(Stored records)
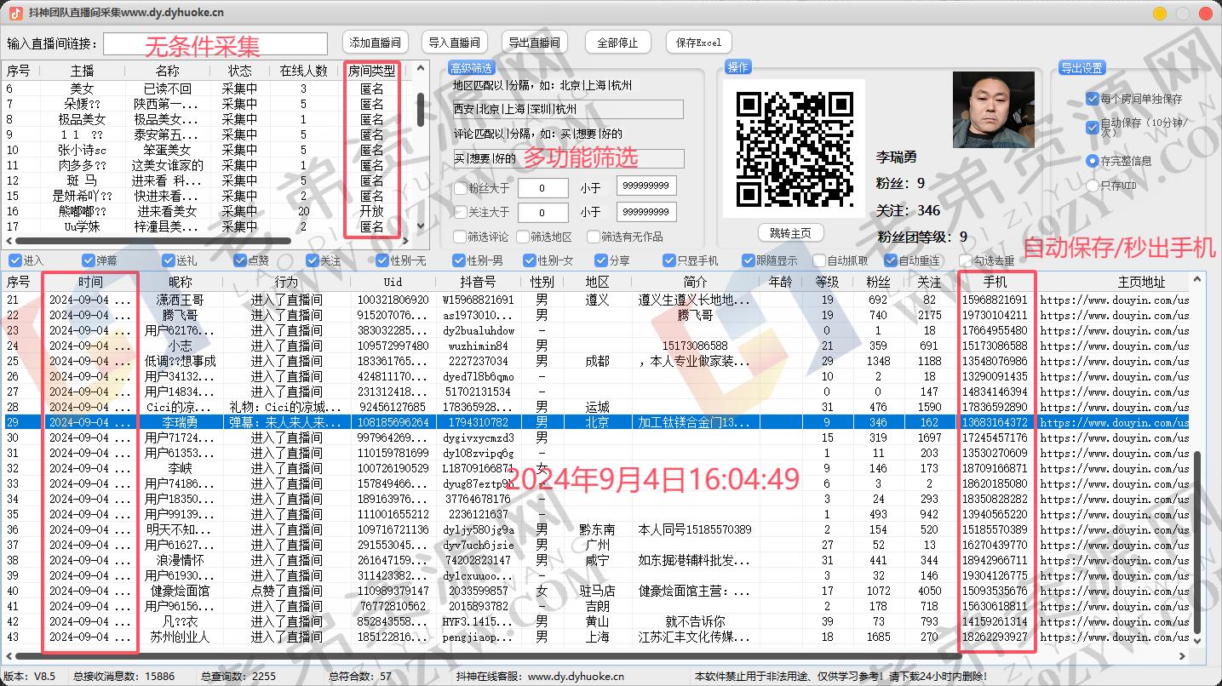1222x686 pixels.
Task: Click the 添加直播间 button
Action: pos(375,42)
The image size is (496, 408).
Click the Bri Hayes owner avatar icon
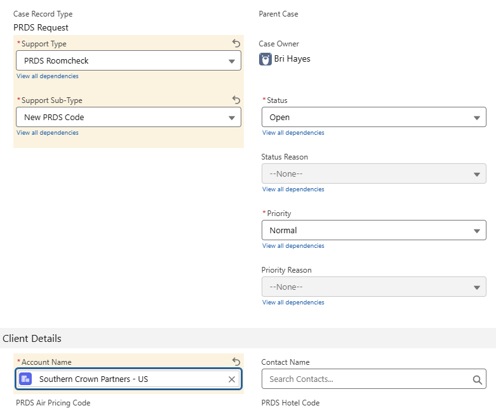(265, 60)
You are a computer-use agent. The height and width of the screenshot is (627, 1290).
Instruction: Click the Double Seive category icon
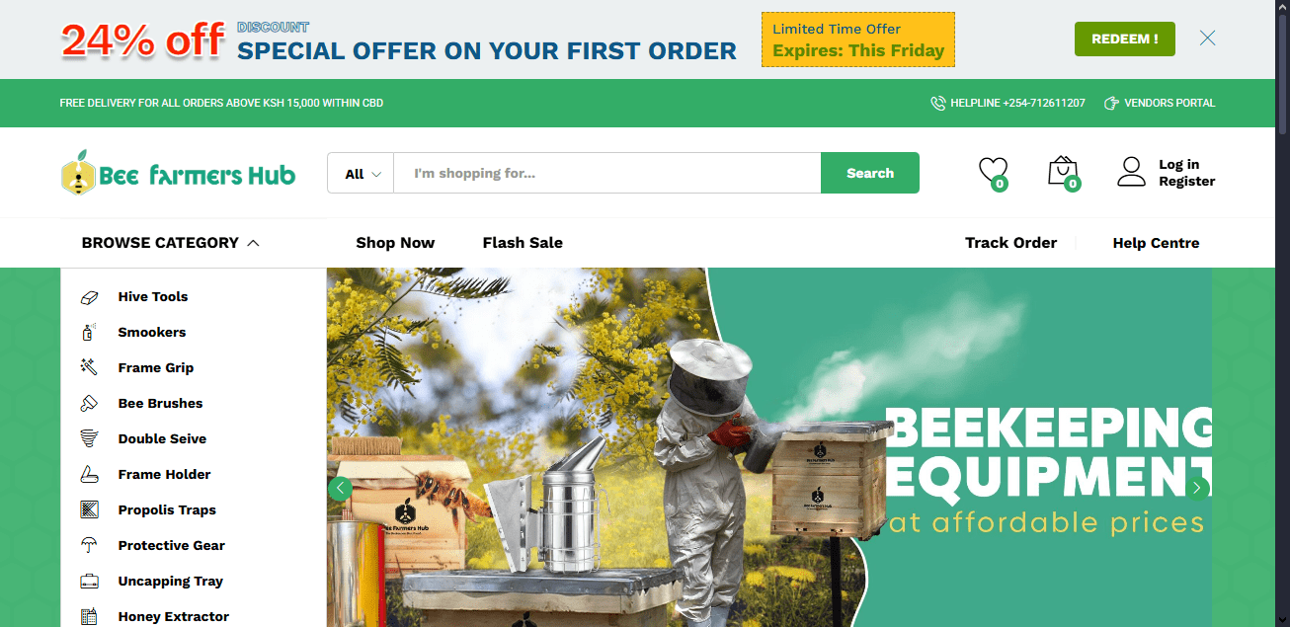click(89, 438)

--

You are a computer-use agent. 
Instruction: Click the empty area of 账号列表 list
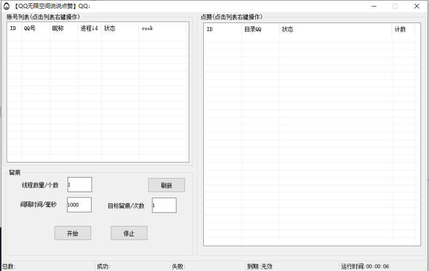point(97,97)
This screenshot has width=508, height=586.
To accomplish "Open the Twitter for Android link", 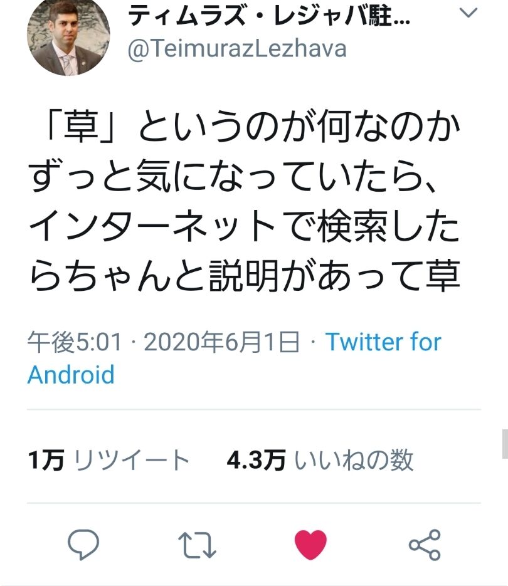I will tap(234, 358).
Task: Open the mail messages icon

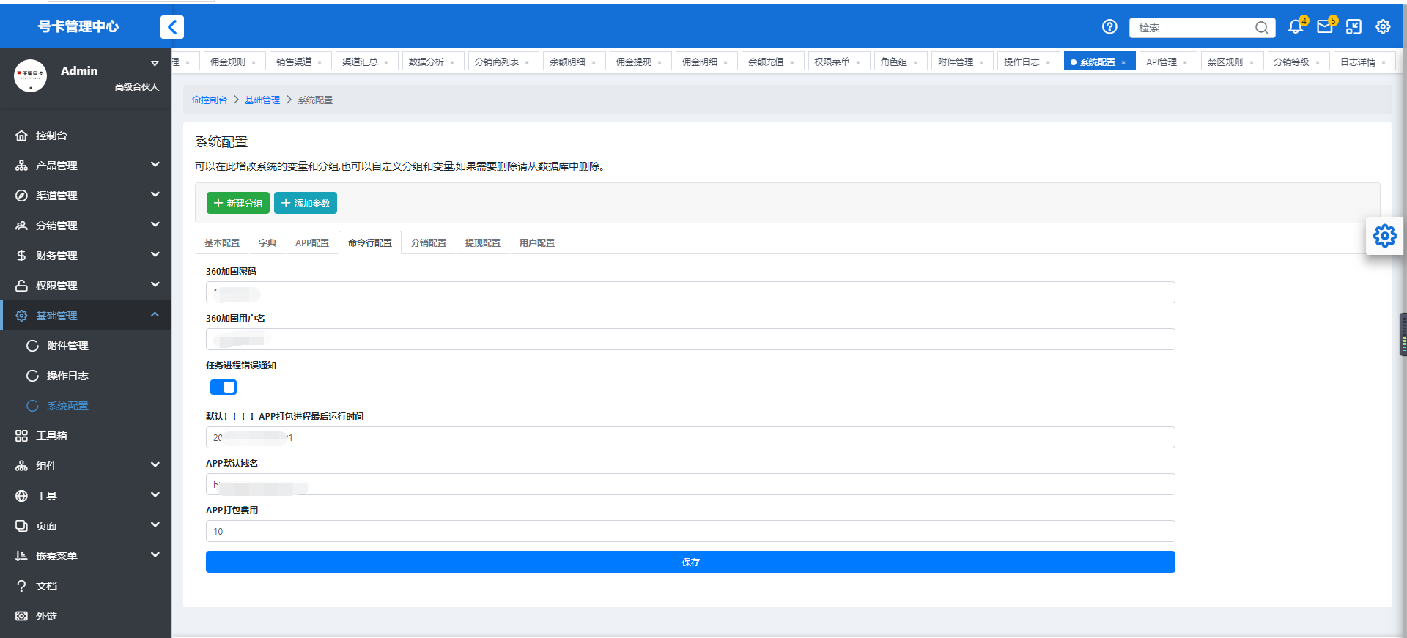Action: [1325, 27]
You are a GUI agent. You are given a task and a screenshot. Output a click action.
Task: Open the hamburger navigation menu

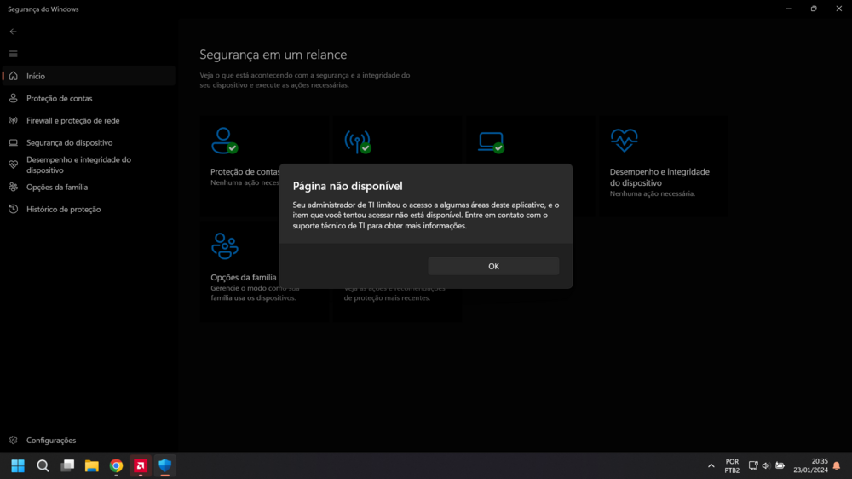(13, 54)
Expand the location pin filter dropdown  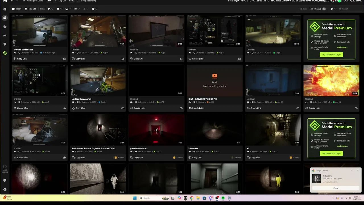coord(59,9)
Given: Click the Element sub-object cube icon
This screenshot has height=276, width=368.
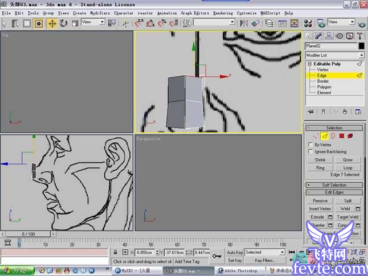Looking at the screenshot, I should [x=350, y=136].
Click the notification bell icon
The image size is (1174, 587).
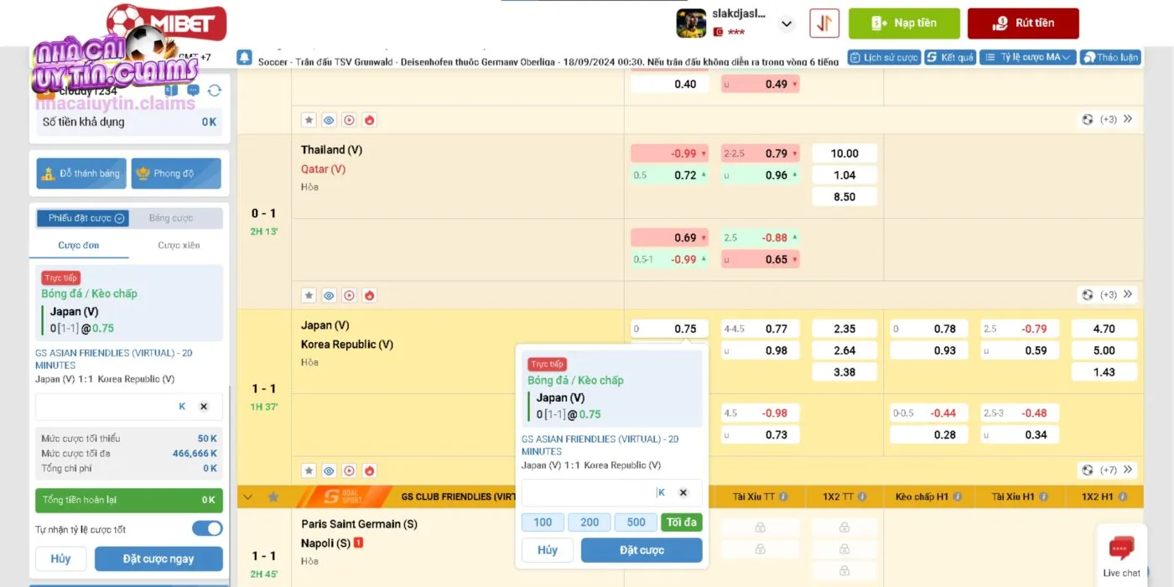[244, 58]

§ Work instructions: Copy each line of the records above that carries the word "agent".

§ Solved exercise:
You are a computer-use agent. The height and width of the screenshot is (627, 1290).
You are a computer-use agent. 
You are a GUI agent. You are given a task and a screenshot. Output a click action.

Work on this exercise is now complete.